Enable Strongswan Daemon

The strongswan service is up and operating on CentOS eight server, verify it utilizing the next command.

systemctl standing strongswan
netstat -plntu

And you'll be proven the outcome as under.

Strongswan started successfully

Step four - Allow NAT in Firewalld

On this step, we'll allow the NAT masquerading and add the IPSec protocols Authentication Header (AH) and Encapsulating Safety Payload (ESP) on Firewalld utilizing the 'rich-rule' configuration.

Add 'AH' and 'ESP' for authentication and encryption protocols to the firewalld.

firewall-cmd --zone=public --permanent --add-rich-rule='rule protocol worth="esp" settle for'
firewall-cmd --zone=public --permanent --add-rich-rule='rule protocol worth="ah" settle for'

Add the ipsec UDP ports and repair.

firewall-cmd --zone=public --permanent --add-port=500/udp
firewall-cmd --zone=public --permanent --add-port=4500/udp
firewall-cmd --zone=public --permanent --add-service="ipsec"

Now allow the NAT mode masquerade and reload the firewalld configuration guidelines.

firewall-cmd --zone=public --permanent --add-masquerade
firewall-cmd --reload

Firewall configuration

The NAT mode on firewalld has been enabled, verify utilizing the command under.

firewall-cmd --list-all

Following is the end result.

List Firewall ports

Step 5 - Allow Port-Forwarding

To allow port-forwarding, we have to edit the 'sysctl.conf' file.

Edit the '/and so forth/sysctl.conf' file utilizing vim editor.

vim /and so on/sysctl.conf

Paste the next configuration there.

internet.ipv4.ip_forward = 1
internet.ipv4.conf.all.accept_redirects = zero
internet.ipv4.conf.all.send_redirects = zero

Save and exit, now reload utilizing the sysctl command under.

sysctl -p

Port-forwarding has been enabled. Now restart the strongswan service.

systemctl restart strongswan

Enable Port forwarding

Step 6 - Testing Strongswan IPSec VPN

On this case, we'll do the check on the MacOS X and android telephone.

On MacOS

- Open the 'System Preferences' and click on the 'Community' menu.

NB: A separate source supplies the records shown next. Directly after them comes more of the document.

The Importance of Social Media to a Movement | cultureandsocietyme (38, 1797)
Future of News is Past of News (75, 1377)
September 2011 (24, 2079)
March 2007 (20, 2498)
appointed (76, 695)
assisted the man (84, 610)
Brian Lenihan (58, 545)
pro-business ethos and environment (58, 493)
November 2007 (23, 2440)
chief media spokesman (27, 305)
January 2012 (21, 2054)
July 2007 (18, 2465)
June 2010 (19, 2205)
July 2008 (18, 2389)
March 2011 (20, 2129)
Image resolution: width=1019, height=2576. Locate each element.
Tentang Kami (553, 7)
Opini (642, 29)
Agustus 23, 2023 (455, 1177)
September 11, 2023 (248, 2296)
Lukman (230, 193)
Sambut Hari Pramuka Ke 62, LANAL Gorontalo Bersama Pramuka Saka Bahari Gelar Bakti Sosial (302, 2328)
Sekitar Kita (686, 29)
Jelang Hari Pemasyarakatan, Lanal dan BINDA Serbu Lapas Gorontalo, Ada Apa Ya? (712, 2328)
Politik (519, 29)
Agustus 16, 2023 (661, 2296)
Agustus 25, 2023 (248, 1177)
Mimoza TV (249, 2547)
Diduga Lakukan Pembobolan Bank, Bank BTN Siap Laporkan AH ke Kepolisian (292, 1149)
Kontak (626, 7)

Click on the '+' button to create a brand new VPN connection.

    • Interface: 'VPN'
    • VPN Sort: 'IKEv2'
    • Service Identify: 'IKEv2-vpn

Configure VPN on MacOS

- On the 'Server Tackle' and 'Distant ID', sort the VPN area identify ''.
- Click on 'Authentication Settings'.
- Authentication utilizing a 'Username'.
- Sort the username 'tensai' with password '[email protected]'
- Click on 'OK' and click on 'Apply'.

MacOS VPN authentication settings

New IKEv2 VPN connection has been created on the shopper. Now click on the join button.

New IKEv2 VPN connection has been created

And the shopper has been related to the strongswan VPN server and has an inner/personal IP tackle

On Android

- Obtain and set up the native strongswan android software from Google-Play.
- Add new VPN profile
- Sort the server area identify '' and use the IKEv2 EAP Username and Password authentication.

Following is the end result once we hook up with the VPN server.

Configure VPN on Android

The IKEv2 IPSec-based VPN server has been created utilizing Strongswan and Letsencrypt on CentOS eight server.